Your task is to copy each line of the material that holds the word "checkbox".

EXTRACTED INFORMATION ▸

● ● ● ● ● ● ●

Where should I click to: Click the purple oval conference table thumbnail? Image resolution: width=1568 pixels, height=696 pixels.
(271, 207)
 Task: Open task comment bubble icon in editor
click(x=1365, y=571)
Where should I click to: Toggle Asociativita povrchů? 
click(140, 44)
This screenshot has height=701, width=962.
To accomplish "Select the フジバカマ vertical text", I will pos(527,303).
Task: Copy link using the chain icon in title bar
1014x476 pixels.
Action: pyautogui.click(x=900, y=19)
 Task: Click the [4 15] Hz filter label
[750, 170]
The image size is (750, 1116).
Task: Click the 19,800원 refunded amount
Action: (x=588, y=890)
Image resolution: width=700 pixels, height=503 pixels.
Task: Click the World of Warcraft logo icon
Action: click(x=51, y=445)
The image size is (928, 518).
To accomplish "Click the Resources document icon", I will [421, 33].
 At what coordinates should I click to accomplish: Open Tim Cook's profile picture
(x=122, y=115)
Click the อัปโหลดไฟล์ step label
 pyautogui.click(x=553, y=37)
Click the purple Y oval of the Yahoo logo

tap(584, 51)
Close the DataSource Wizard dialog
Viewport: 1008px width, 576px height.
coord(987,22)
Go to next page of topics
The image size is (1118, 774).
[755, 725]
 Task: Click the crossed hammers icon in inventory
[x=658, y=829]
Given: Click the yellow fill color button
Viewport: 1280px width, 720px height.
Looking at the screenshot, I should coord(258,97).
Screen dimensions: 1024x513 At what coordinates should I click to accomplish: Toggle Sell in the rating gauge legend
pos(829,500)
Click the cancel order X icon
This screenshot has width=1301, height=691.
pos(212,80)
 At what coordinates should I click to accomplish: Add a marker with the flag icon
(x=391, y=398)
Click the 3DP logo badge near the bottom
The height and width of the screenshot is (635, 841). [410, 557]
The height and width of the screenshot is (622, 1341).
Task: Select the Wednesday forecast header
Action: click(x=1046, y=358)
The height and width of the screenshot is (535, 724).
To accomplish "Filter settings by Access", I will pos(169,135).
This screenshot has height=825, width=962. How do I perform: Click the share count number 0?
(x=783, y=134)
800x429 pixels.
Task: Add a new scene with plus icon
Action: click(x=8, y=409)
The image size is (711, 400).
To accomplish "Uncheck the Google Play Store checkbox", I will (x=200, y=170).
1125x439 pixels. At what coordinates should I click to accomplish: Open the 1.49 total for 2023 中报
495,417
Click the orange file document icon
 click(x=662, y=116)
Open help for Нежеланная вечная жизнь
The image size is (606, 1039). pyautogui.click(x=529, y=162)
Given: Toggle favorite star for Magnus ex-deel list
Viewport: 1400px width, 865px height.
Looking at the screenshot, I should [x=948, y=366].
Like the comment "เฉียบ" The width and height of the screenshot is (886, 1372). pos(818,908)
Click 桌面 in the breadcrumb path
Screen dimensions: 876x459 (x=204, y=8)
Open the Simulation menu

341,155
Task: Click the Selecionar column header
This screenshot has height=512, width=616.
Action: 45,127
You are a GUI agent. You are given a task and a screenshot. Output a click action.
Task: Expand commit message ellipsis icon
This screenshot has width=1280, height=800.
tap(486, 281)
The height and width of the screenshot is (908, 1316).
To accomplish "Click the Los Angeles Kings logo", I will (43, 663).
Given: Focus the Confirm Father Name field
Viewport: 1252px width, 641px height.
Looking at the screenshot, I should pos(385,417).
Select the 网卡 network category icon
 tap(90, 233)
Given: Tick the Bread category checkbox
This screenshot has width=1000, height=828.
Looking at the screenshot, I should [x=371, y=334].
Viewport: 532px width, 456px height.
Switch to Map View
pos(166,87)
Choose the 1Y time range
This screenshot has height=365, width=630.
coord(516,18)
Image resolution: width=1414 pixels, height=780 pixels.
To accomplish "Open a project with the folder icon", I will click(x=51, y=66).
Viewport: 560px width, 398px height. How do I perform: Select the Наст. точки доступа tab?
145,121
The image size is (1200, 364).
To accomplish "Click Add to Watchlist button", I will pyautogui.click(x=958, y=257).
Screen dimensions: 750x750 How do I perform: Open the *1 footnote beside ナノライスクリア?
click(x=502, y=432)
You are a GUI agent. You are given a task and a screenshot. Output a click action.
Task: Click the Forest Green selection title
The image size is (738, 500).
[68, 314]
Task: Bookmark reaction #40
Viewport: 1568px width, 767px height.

● ● ● ● ● ● ●

EXERCISE ANSWER ▸
To accomplish "Uncheck the Google Play Store checkbox", I will (x=200, y=170).
Given: Tick the Bread category checkbox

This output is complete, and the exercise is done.